MA plans are available to those entitled to Part A or eligible to enroll in Part B. MA plans are required to offer all original Medicare benefits, but may implement their own cost-sharing and benefit designs as long as they are actuarially equivalent to original Medicare. For example, original Medicare only covers skilled nursing care under Part A if the beneficiary has been in an inpatient hospital for three days prior to nursing facility admission. Most MA plans do not impose this rule.

MA plans are required to implement the same cost sharing for four particular categories: chemotherapy administration, renal dialysis, skilled nursing care, and “other benefits specified by CMS” (of which there are none to date). Congress reasoned that this would provide for predictability in benefit design.

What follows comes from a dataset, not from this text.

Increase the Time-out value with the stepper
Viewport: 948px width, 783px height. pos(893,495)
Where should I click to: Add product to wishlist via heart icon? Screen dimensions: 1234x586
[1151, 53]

Local and national coverage decisions

Original Medicare may not pay for items and services that are not reasonable and necessary for diagnosis or treatment. CMS issues national coverage decisions on reasonableness and necessity of certain therapies and technologies, which apply to MA plans. If a national coverage decision has not been issued for a certain item or service, local CMS contractors have the power to issue their own decisions. Barker explained that this is when MA plan design starts to get complicated.

If an MA plan is only operating in a regional market, it must apply the local coverage decisions. However, if multiple markets are covered, the MA plan has the option of applying the coverage decision even to enrollees who are outside of the decision’s jurisdiction. In cases where no decision has been issued, nationally or locally, MA plans have some discretion. Although CMS has not clarified its position, Barker interprets the available information to mean that MA enrollees are entitled to the same benefits as original Medicare beneficiaries living in their area. Yet at the same time, CMS seems to give MA plans some discretion to use the medical necessity criteria of other local plans or develop their own evidence-based criteria.

Part D

Medicare Part D is completely offered through private plans, which are extremely competitive (compared to MA plans’ requirement to bid against an established benchmark). Part D operation also differs from MA due to the increased flexibility in benefit design. Although there is a statutorily established design, fewer than 10 percent of Part D enrollees are in such a plan. Almost all plans offer a different coverage design that is actuarially equivalent to the standard benefit. Most commonly, these plans have no deductible and have a three-tiered cost-sharing amount as opposed to coinsurance.

Beneficiaries who choose to enroll in Part D are entitled to “coverage of covered Part D drugs.” Although the definition is basic, some challenges have emerged. The drug must be FDA approved and only dispensed pursuant to a prescription, can be a vaccine and insulin, can be used for a “medically-accepted indication,” and must not be expressly excluded from coverage or covered by Parts A or B. Although Part B covers some drugs, such as those that are physician-administered, CMS contractors can make differing determinations over whether a Part B-covered drug is usually self-administered. This results in some drugs covered under Part B in some jurisdictions and under Part D in others.

The “medically-accepted indication” phrase in the statute has also presented some challenges. Barker noted that this entire issue turns on grammar as much as it does administrative law. After establishing that the drug must be prescribed and FDA approved, it says “and such term includes…any use of a covered Part D drug for a medically accepted indication.” In a relevant lawsuit, a physician prescribed a drug approved as a fertility drug to treat a rare form of ovarian cancer. Although there was compendia support, it would not have met the “medically accepted indication” definition and the Part D plan denied coverage. The court rejected the government’s argument that the phrase “and includes” is definitional, finding that reading the phrase as illustrative was more logical. Therefore, according to the court, a Part D drug does not have to be prescribed for a medically accepted indication in order to be covered.